Brief: Once the line holding "1000x665 pixels. At" is found, output it and all remaining lines of the data exactly, with every picture left out.

Records shown:

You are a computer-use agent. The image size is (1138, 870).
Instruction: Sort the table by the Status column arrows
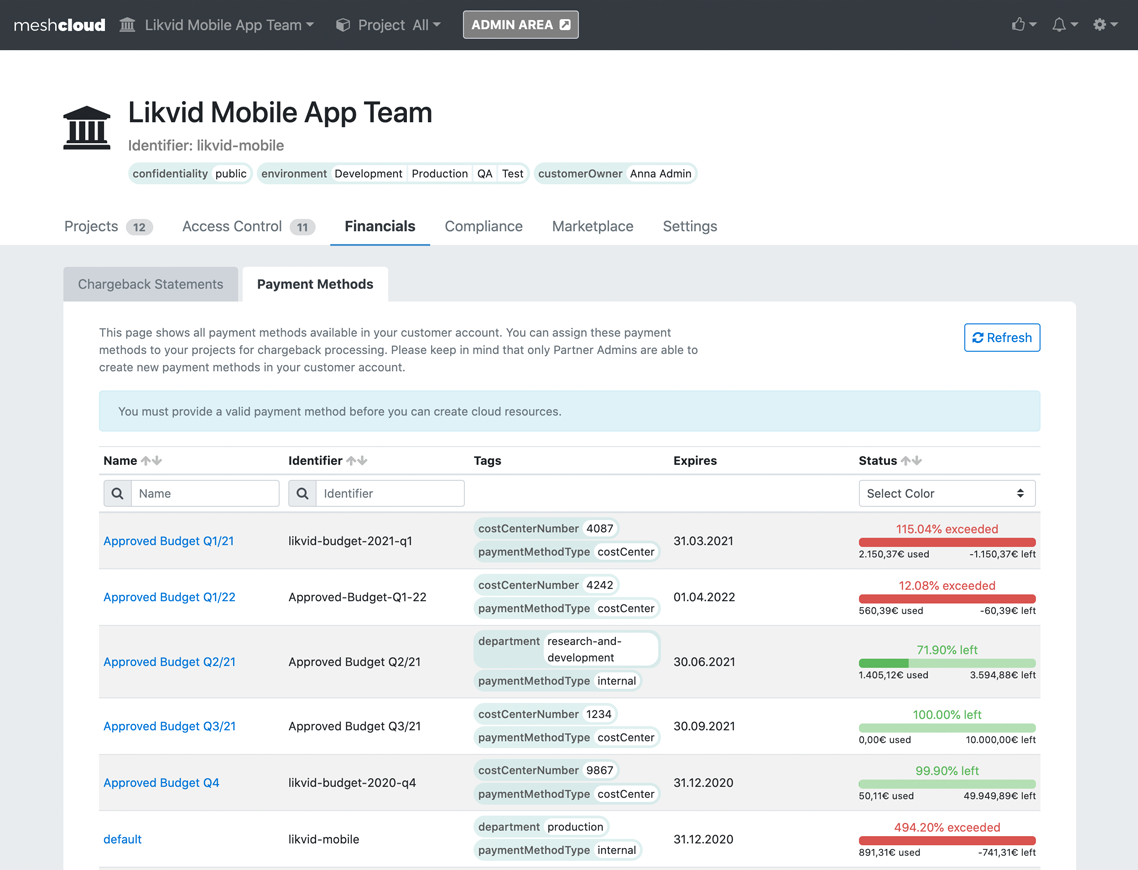(911, 460)
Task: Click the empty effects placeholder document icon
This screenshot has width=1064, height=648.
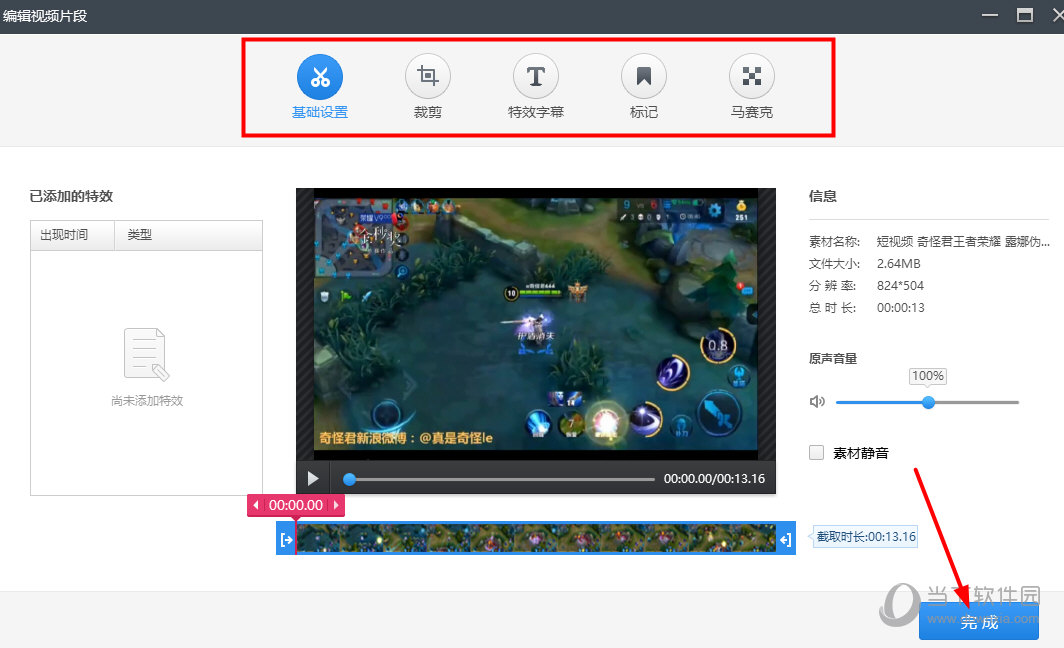Action: tap(146, 354)
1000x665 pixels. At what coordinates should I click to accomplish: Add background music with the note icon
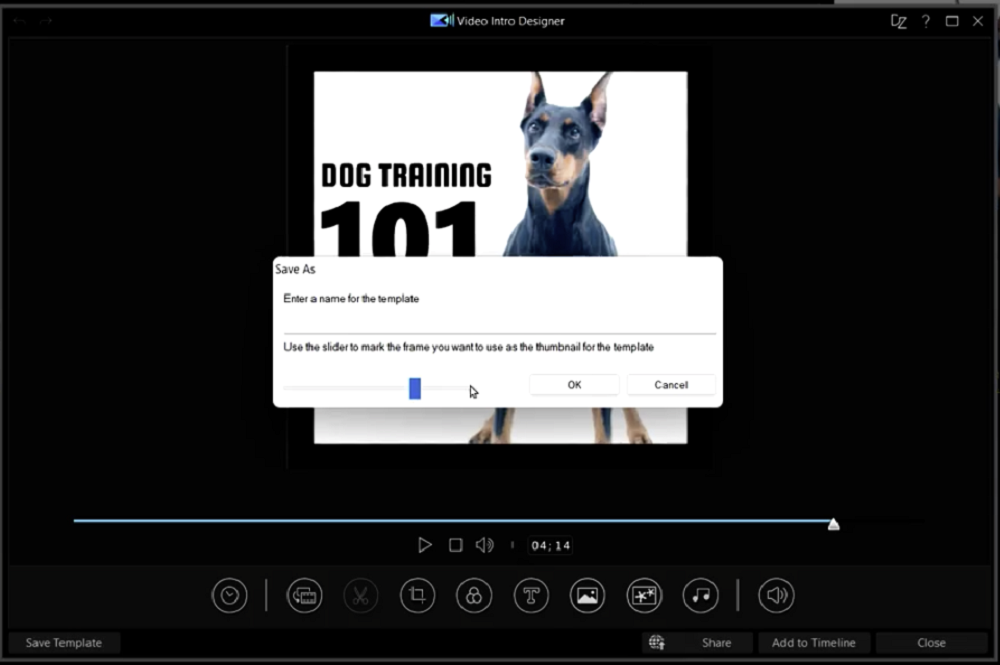pyautogui.click(x=700, y=596)
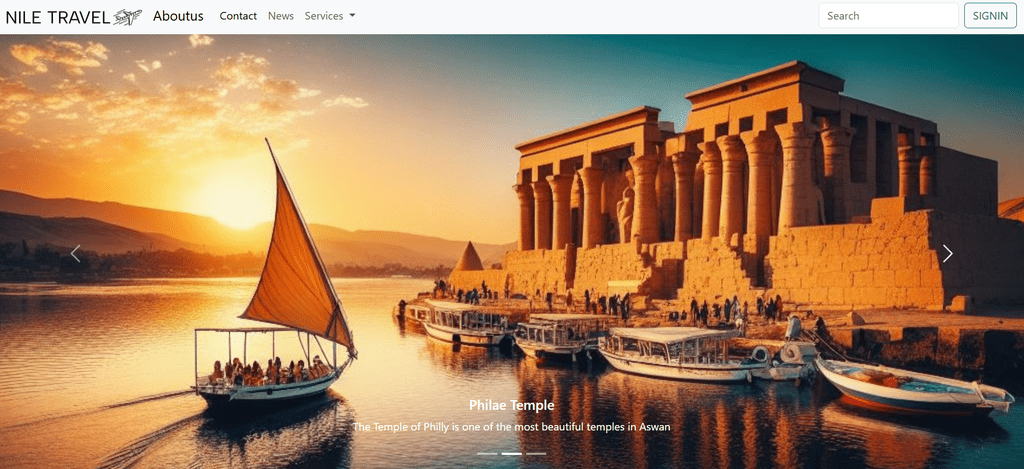This screenshot has width=1024, height=469.
Task: Open the Services menu
Action: (330, 16)
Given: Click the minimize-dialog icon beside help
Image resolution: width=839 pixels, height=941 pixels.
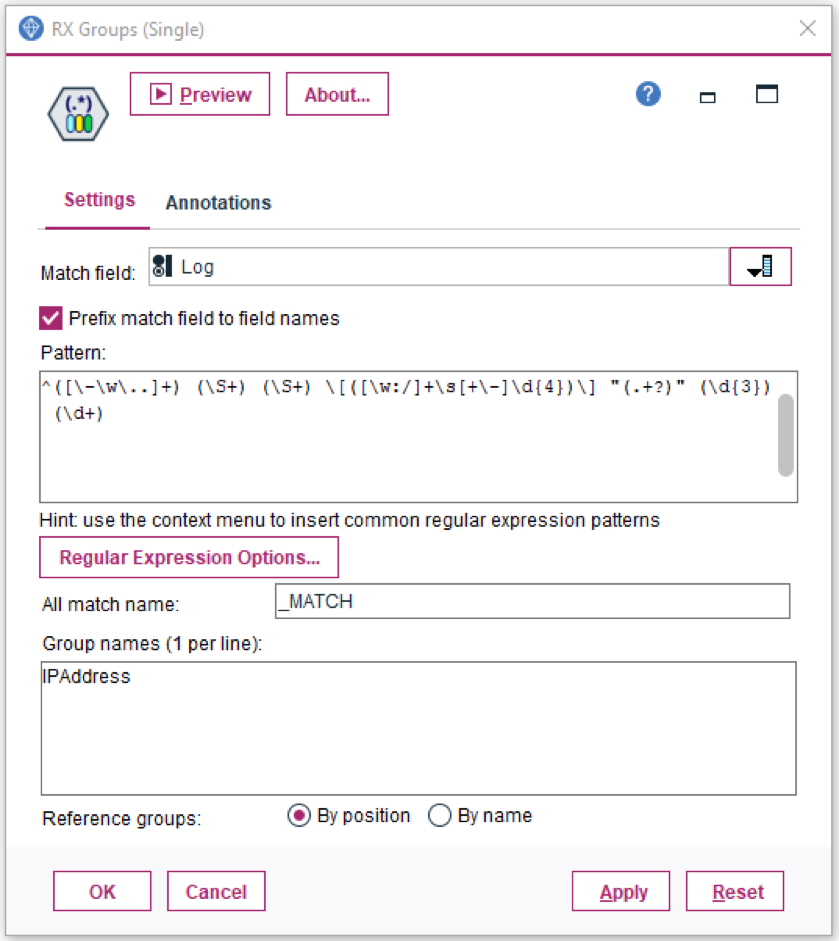Looking at the screenshot, I should [x=708, y=97].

Exercise result:
1000x665 pixels. At what coordinates should I click to accomplish: Add background music with the note icon
pyautogui.click(x=700, y=596)
This screenshot has width=1024, height=469.
Task: Open the Services menu
Action: (330, 16)
Given: Click the minimize-dialog icon beside help
Image resolution: width=839 pixels, height=941 pixels.
Looking at the screenshot, I should [x=708, y=97].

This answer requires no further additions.